Trotzdem wirkt es so, als sei sie dem Favoriten Mike Schubert (SPD) hoffnungslos unterlegen, als könne sie es nicht einmal schaffen, gegen ihn in die Stichwahl zu kommen. Ihr Handicap: Martina Trauth ist im Gegensatz zu Mike Schubert der Bevölkerung kein Begriff. Sie wird auf der Straße nicht gleich erkannt. Sie muss sich erst vorstellen.

Und so sympathisch sie auch ist, gewinnt sie Herzen nicht im Sturm. Sie muss ihre Argumente vorbringen und wirken lassen. Das dauert seine Zeit. Aber viel Zeit hat Martina Trauth nicht mehr. Die Wahl ist bereits in sechs Wochen.
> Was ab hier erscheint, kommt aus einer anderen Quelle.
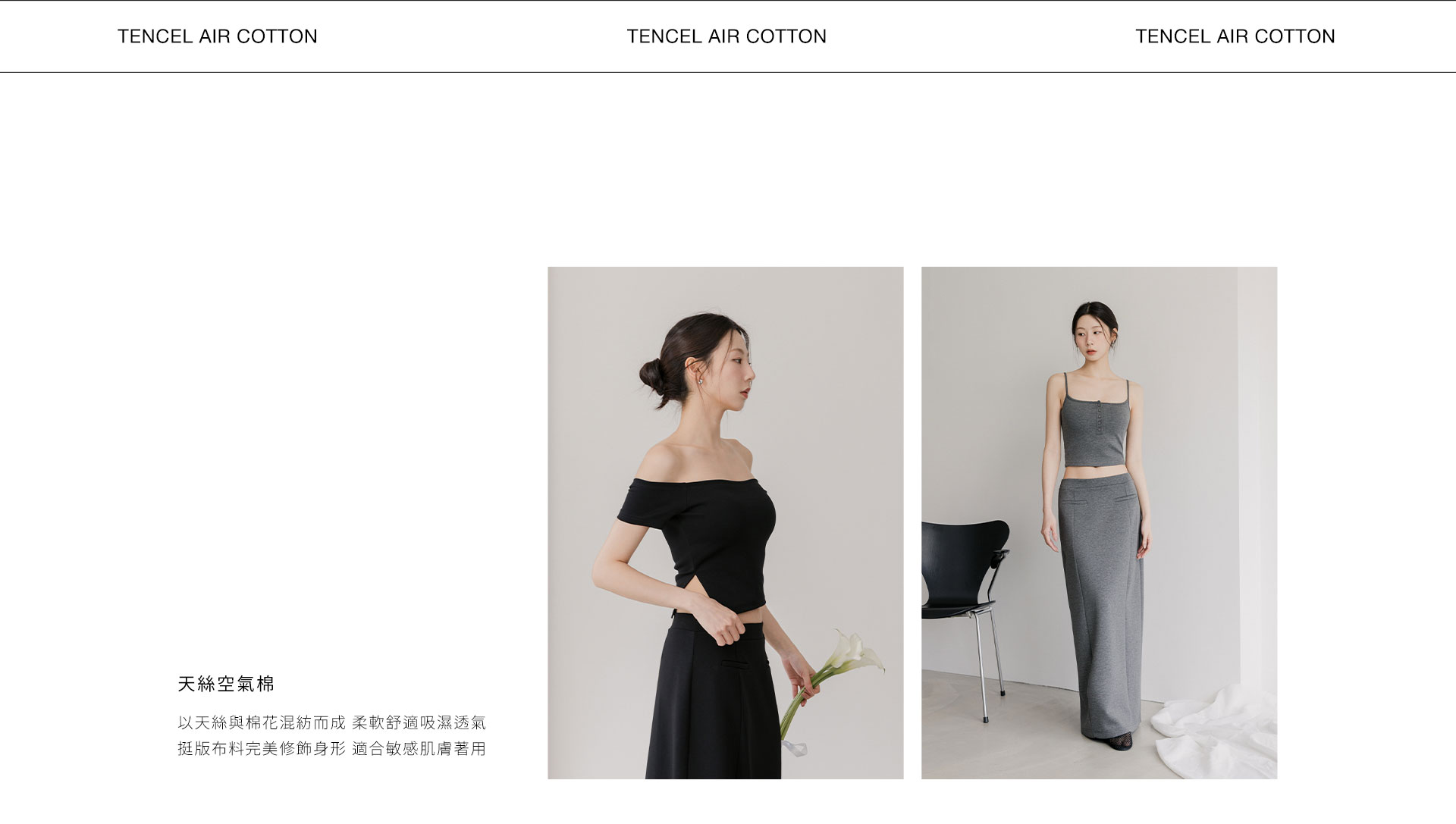Click the description line starting 以天絲與棉花混紡而成
This screenshot has height=824, width=1456.
pos(331,722)
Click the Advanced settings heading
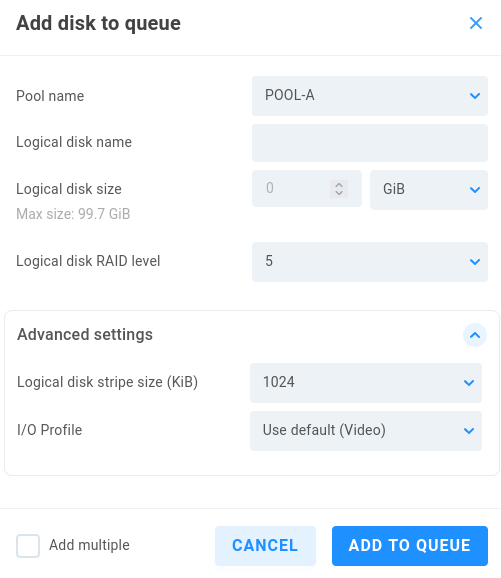Viewport: 501px width, 578px height. point(85,335)
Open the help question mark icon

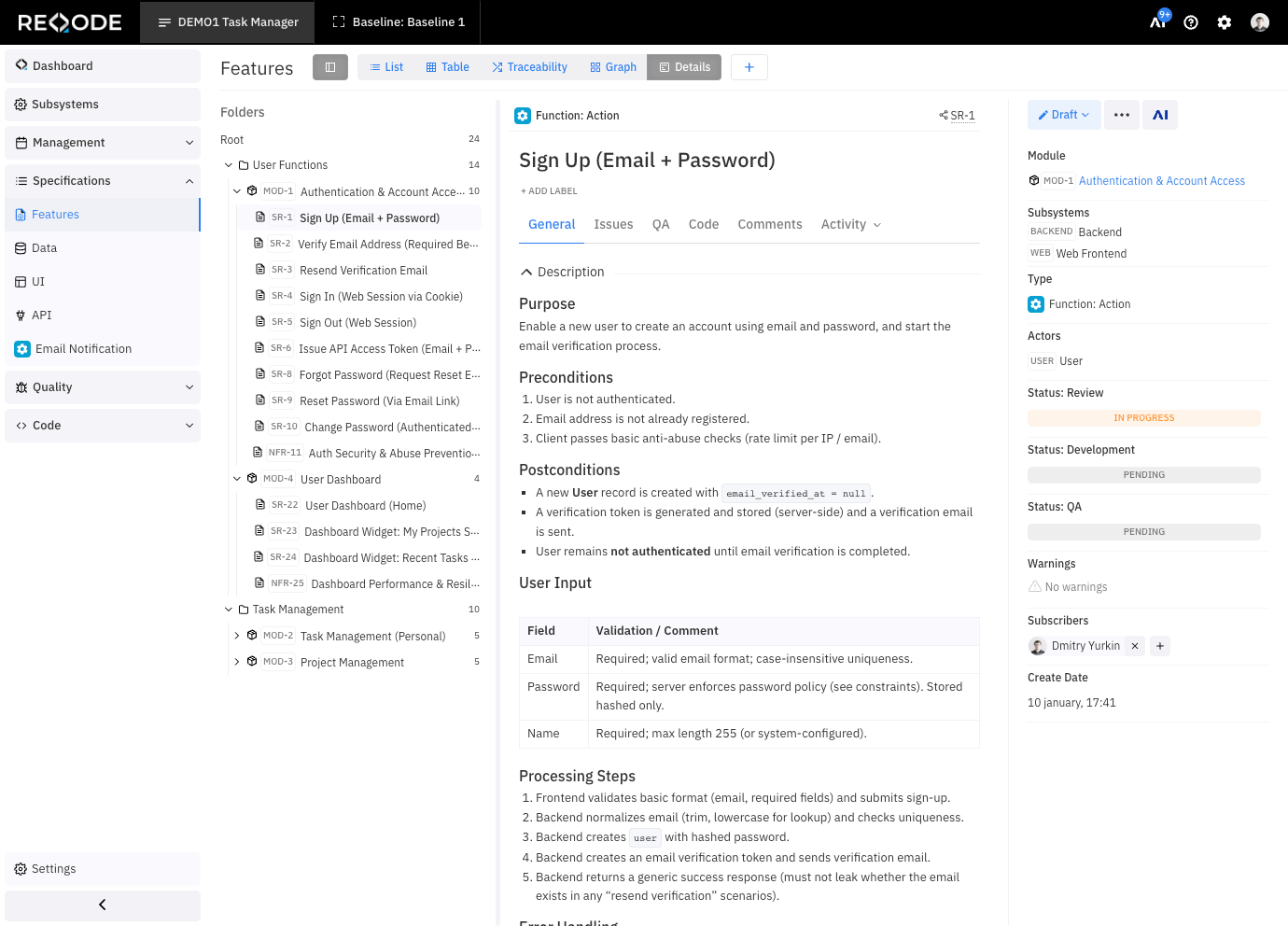pos(1191,22)
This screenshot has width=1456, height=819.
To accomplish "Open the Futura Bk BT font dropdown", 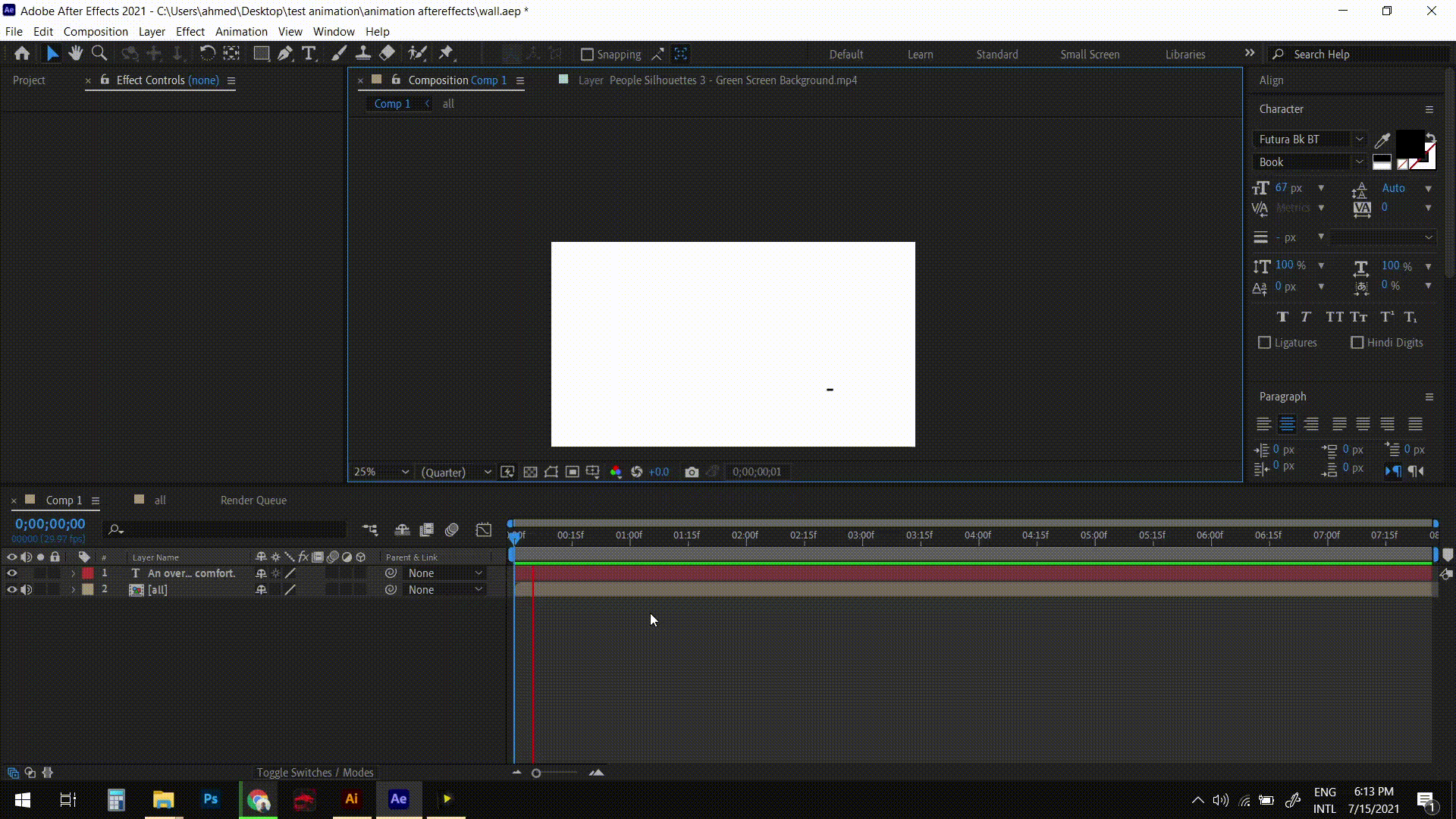I will [1359, 140].
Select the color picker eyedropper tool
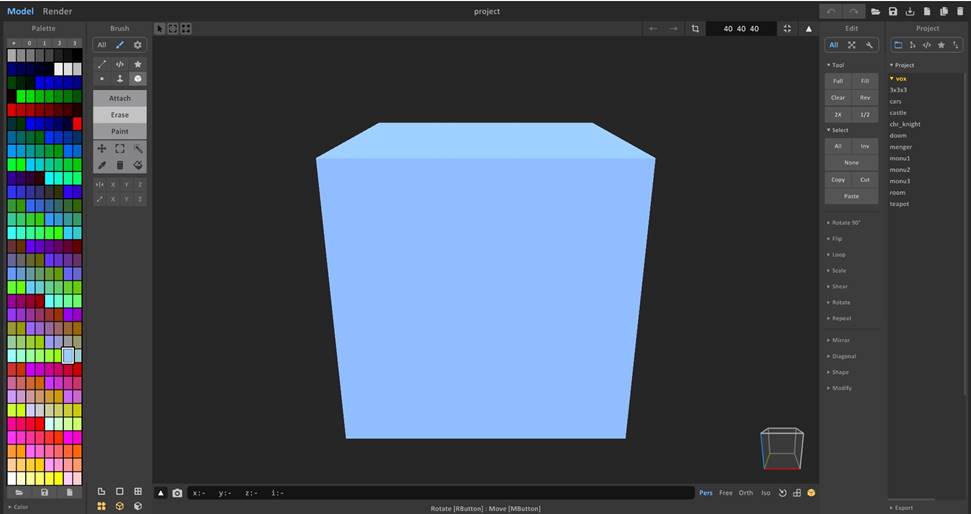The width and height of the screenshot is (971, 514). point(101,165)
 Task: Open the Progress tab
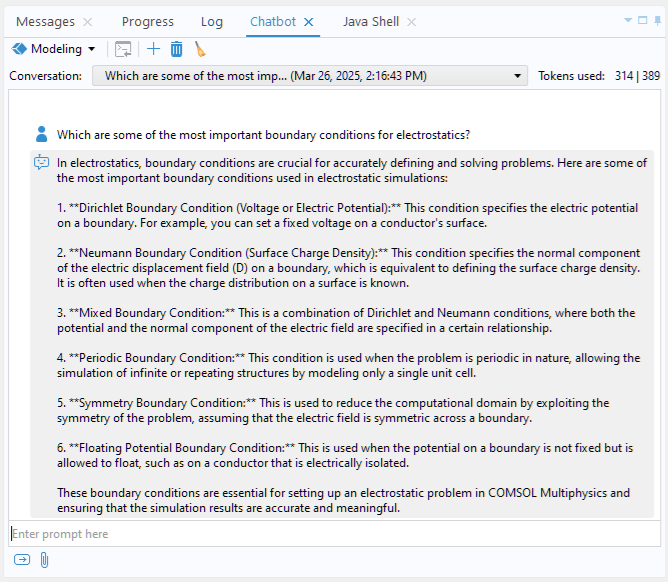point(147,21)
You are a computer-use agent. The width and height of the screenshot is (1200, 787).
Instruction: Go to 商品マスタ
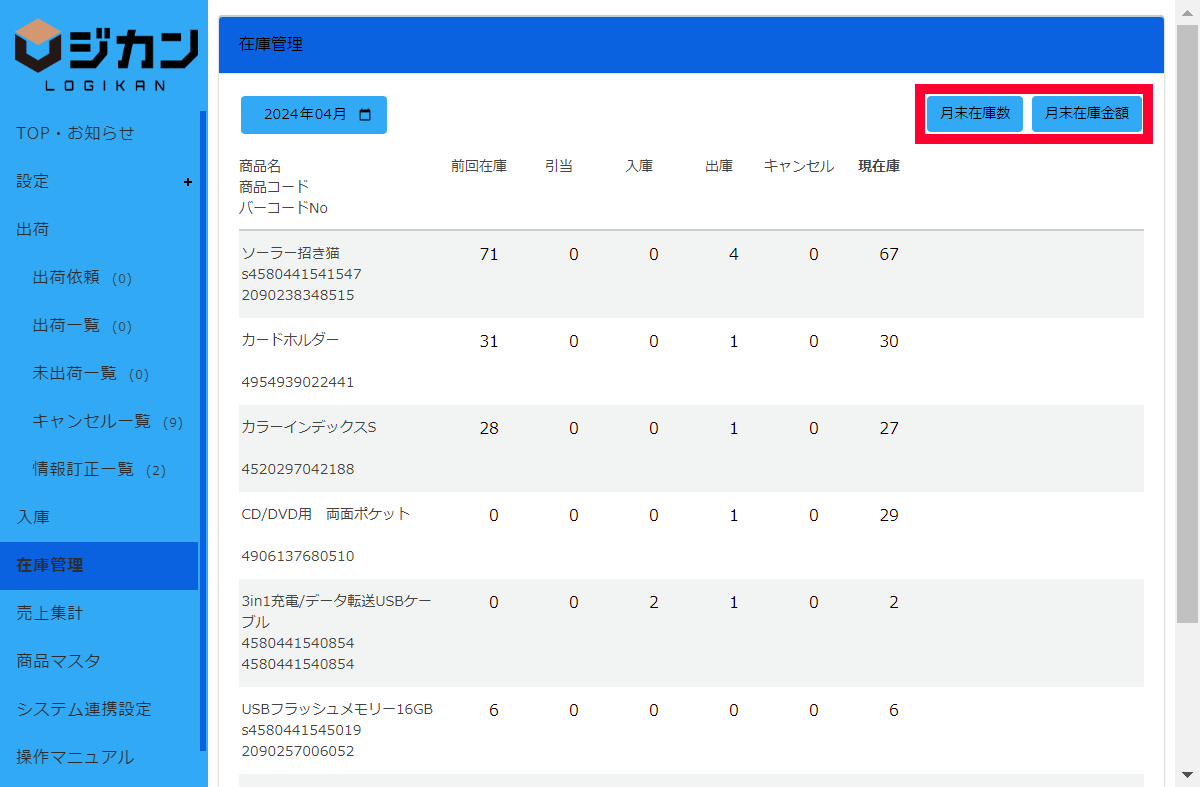[x=58, y=661]
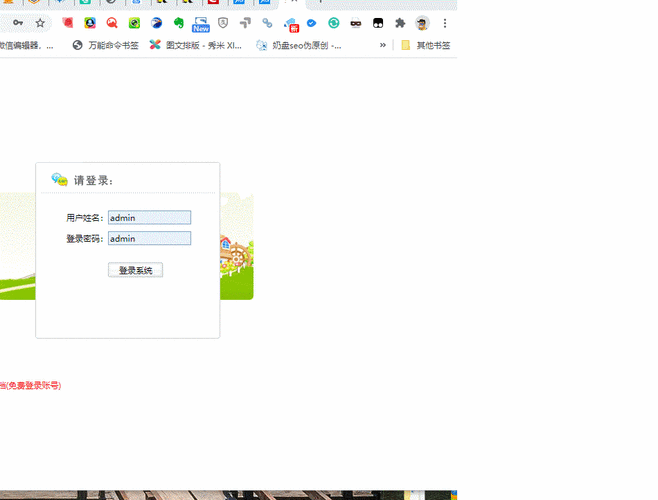The image size is (658, 500).
Task: Expand the hidden bookmarks chevron
Action: coord(382,45)
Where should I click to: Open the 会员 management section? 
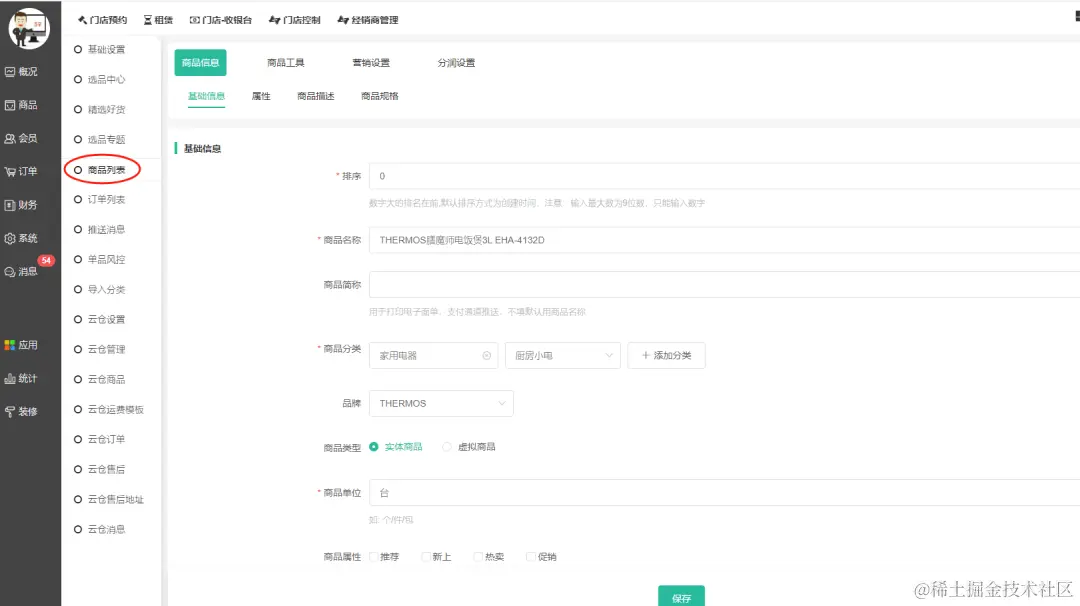[x=30, y=137]
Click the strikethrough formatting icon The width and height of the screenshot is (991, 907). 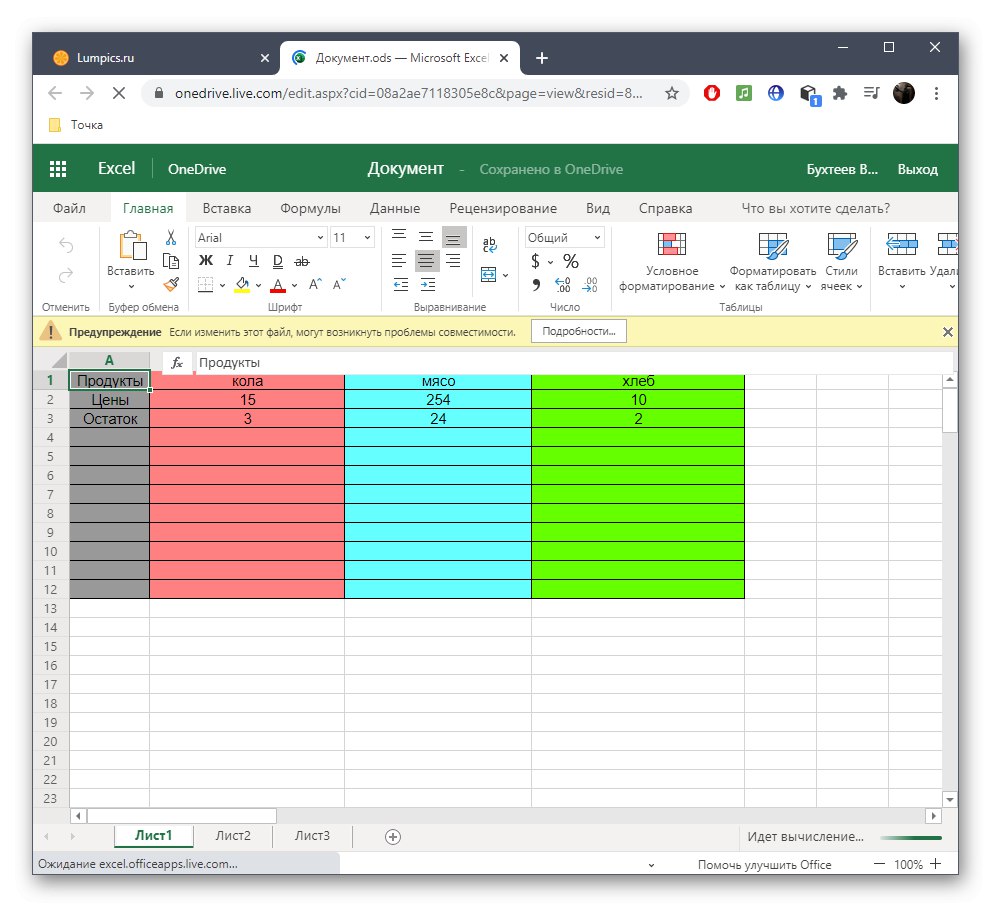coord(301,260)
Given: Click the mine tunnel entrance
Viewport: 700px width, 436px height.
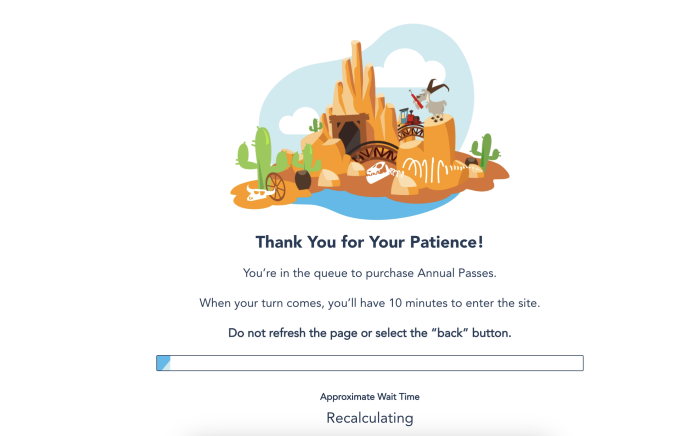Looking at the screenshot, I should tap(350, 133).

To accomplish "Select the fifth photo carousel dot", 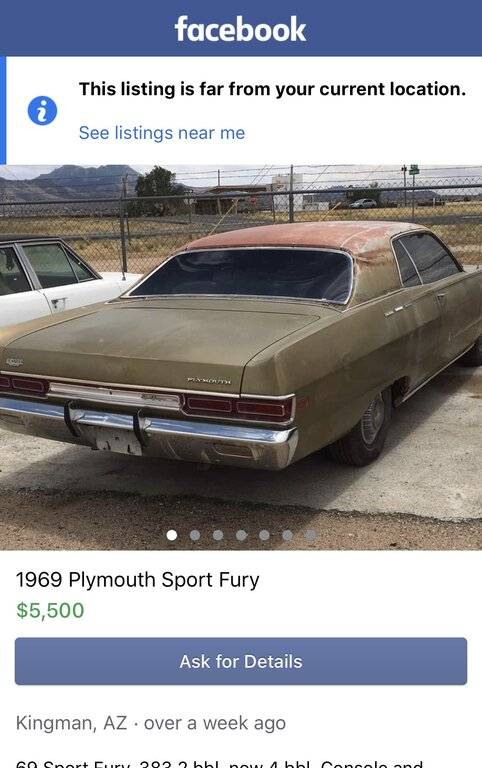I will point(264,535).
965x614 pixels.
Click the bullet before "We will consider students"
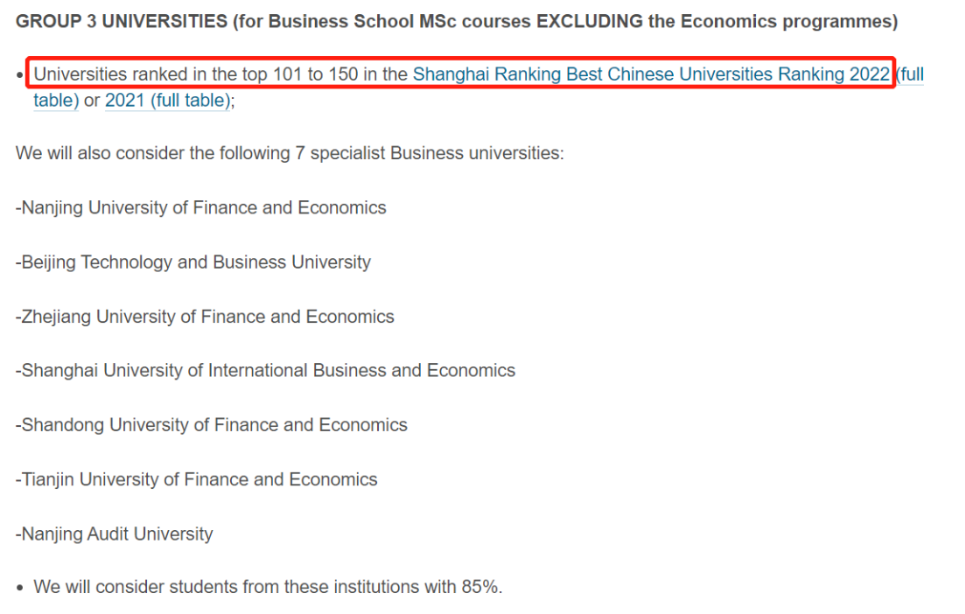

Sie würde es gern René Wilke (LINKE) nachmachen, der im März die Oberbürgermeisterwahl in Frankfurt (Oder) gewann. Doch dessen Strategie lässt sich nicht kopieren. In Potsdam lebt ein anderer Menschenschlag. Dort herrschen andere Voraussetzungen. Außerdem wurde René Wilke in Frankfurt (Oder) über Jahre als Kandidat aufgebaut. Dafür blieben bei Martina Trauth in Potsdam nur einige Monate.

»Frankfurt geht besser« lautete der pfiffige Slogan von Wilke. Potsdam geht sicherlich auch besser. Doch Trauths »Potsdam gemeinsam gestalten« reißt nicht vom Hocker. So oder so ähnlich hat man das zu oft schon gehört. Mal sehen, was die Großflächenplakate zu bieten haben, die sie diesen Montag an der Friedrich-Engels-Straße enthüllen will. Vielleicht geht ja doch noch was.